问题
我目前拥有一个来自这个 Kaggle 数据集中的房产信息的 pandas dataframe。以下是该数据集中的示例 dataframe:
| neighborhood | borough | block | year built | ... |
------------------------------------------------------
| Annadale | 5 | 5425 | 2015 | ... |
| Woodside | 4 | 2327 | 1966 | ... |
| Alphabet City | 1 | 396 | 1985 | ... |
| Alphabet City | 1 | 405 | 1996 | ... |
| Alphabet City | 1 | 396 | 1986 | ... |
| Alphabet City | 1 | 396 | 1992 | ... |
| Alphabet City | 1 | 396 | 0 | ... |
| Alphabet City | 1 | 396 | 1990 | ... |
| Alphabet City | 1 | 396 | 1984 | ... |
| Alphabet City | 1 | 396 | 0 | ... |
我想做的是将"建造年份"列中值为零的每一行替换为在相同社区、区域和街区内具有相同特征的行的"建造年份"值的中位数。在某些情况下,{社区、区域、街区}集合中存在多个具有"建造年份"列中零值的行。这在上面的示例数据帧中是显示出来的。
为了说明问题,我将这两行放到示例数据帧中。
| neighborhood | borough | block | year built | ... |
------------------------------------------------------
| Alphabet City | 1 | 396 | 0 | ... |
| Alphabet City | 1 | 396 | 0 | ... |
为了解决这个问题,我想使用所有其他行中具有相同邻居、区和街区的“建造年份”值的平均值来填写“建造年份”列中为零的行。对于示例行,邻里是"Alphabet City",市区是1,街区是396,因此我将使用以下匹配行从示例数据框中计算平均值:
| neighborhood | borough | block | year built | ... |
------------------------------------------------------
| Alphabet City | 1 | 396 | 1985 | ... |
| Alphabet City | 1 | 396 | 1986 | ... |
| Alphabet City | 1 | 396 | 1992 | ... |
| Alphabet City | 1 | 396 | 1990 | ... |
| Alphabet City | 1 | 396 | 1984 | ... |
我会取那些行的“year built”列的平均值(即1987.4),并用这个平均值替换零值。原本有零值的行将变成这样:
| neighborhood | borough | block | year built | ... |
------------------------------------------------------
| Alphabet City | 1 | 396 | 1987.4 | ... |
| Alphabet City | 1 | 396 | 1987.4 | ... |
我目前的代码
我所做的只是删除“建造年份”列中为零的行,并找到每个{邻域,区,街区}集合的平均年份。原始数据帧存储在raw_data中,它看起来像本帖子顶部的示例数据帧。代码如下:
# create a copy of the data
temp_data = raw_data.copy()
# remove all rows with zero in the "year built" column
mean_year_by_location = temp_data[temp_data["YEAR BUILT"] > 0]

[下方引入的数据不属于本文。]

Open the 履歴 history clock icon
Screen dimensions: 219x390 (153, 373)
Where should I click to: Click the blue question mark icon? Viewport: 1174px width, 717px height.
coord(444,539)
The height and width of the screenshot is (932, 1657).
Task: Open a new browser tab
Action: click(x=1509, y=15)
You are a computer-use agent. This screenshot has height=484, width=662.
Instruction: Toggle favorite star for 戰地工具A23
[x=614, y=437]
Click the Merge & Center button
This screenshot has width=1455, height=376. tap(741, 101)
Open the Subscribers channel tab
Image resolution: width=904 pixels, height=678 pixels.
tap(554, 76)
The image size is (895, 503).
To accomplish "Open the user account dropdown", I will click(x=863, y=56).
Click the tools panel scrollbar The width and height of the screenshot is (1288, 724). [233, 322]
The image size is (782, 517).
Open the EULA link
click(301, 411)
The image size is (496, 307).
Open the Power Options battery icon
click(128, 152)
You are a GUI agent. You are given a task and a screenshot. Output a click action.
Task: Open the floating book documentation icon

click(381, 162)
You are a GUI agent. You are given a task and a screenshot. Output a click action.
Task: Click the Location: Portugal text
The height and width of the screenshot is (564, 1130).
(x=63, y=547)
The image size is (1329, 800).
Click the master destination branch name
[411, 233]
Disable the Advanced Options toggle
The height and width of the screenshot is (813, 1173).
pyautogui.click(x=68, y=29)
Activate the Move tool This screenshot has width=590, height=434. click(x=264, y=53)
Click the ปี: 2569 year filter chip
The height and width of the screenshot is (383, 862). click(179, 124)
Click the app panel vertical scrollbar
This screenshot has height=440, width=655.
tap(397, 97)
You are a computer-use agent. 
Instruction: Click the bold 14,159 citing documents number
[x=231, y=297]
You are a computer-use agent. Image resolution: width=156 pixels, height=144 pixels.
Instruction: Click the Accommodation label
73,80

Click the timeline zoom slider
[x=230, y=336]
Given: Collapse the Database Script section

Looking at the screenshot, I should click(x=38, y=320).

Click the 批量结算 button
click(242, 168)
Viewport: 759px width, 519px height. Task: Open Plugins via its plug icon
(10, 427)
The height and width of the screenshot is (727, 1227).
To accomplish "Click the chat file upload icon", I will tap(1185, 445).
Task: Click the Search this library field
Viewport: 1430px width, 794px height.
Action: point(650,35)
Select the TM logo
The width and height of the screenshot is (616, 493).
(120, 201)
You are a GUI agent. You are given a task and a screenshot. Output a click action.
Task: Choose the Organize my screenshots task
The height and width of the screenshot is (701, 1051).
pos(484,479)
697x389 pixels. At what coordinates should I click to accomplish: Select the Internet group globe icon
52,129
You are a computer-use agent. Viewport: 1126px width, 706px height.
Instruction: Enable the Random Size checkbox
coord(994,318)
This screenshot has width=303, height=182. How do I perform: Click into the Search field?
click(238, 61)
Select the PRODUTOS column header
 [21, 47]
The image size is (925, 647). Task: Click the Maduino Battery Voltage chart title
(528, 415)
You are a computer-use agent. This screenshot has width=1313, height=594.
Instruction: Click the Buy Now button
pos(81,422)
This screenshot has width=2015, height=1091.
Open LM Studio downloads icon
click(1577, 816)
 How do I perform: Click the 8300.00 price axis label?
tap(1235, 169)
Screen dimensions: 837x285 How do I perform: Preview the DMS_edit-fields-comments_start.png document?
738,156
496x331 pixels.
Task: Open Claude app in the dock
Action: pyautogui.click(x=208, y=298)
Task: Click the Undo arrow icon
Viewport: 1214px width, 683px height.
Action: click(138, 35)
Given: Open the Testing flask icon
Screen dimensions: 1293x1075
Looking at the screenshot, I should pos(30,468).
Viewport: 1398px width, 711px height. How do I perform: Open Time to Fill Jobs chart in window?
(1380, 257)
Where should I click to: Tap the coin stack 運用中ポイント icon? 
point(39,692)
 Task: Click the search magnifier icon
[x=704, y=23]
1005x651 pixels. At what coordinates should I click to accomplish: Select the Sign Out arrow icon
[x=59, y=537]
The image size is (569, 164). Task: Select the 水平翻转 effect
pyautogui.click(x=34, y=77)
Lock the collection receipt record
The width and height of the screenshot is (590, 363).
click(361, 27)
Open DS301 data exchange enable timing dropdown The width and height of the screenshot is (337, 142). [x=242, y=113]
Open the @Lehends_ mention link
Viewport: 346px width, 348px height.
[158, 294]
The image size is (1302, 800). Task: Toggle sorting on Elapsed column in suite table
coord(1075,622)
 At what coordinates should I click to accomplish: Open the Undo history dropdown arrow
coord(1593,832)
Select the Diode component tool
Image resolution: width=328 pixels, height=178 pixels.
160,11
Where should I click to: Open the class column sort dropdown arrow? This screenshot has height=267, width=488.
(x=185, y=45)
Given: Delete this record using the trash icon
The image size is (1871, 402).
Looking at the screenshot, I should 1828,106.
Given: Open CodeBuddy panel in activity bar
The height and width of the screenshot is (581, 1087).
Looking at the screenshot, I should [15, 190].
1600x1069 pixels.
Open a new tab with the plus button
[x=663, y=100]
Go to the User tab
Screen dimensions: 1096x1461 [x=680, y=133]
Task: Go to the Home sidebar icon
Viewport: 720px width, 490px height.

# group the rows into {neighborhood, borough, block} sets and take the mean of the "year built" column in those sets
mean_year_by_location = mean_year_by_location.groupby(["NEIGHBORHOOD","BOROUGH","BLOCK"], as_index = False)["YEAR BUILT"].mean()
输出结果如下:
| neighborhood | borough | block | year built |
------------------------------------------------
| .... | ... | ... | ... |
| Alphabet City | 1 | 390 | 1985.342 |
| Alphabet City | 1 | 391 | 1986.76 |
| Alphabet City | 1 | 392 | 1992.8473 |
| Alphabet City | 1 | 393 | 1990.096 |
| Alphabet City | 1 | 394 | 1984.45 |
那么,我该如何使用mean_year_by_location数据框中的平均“年份”值来替换原始raw_data数据框中的零值?
对于这篇长篇文章,我表示歉意。我只是想表述得更加清晰。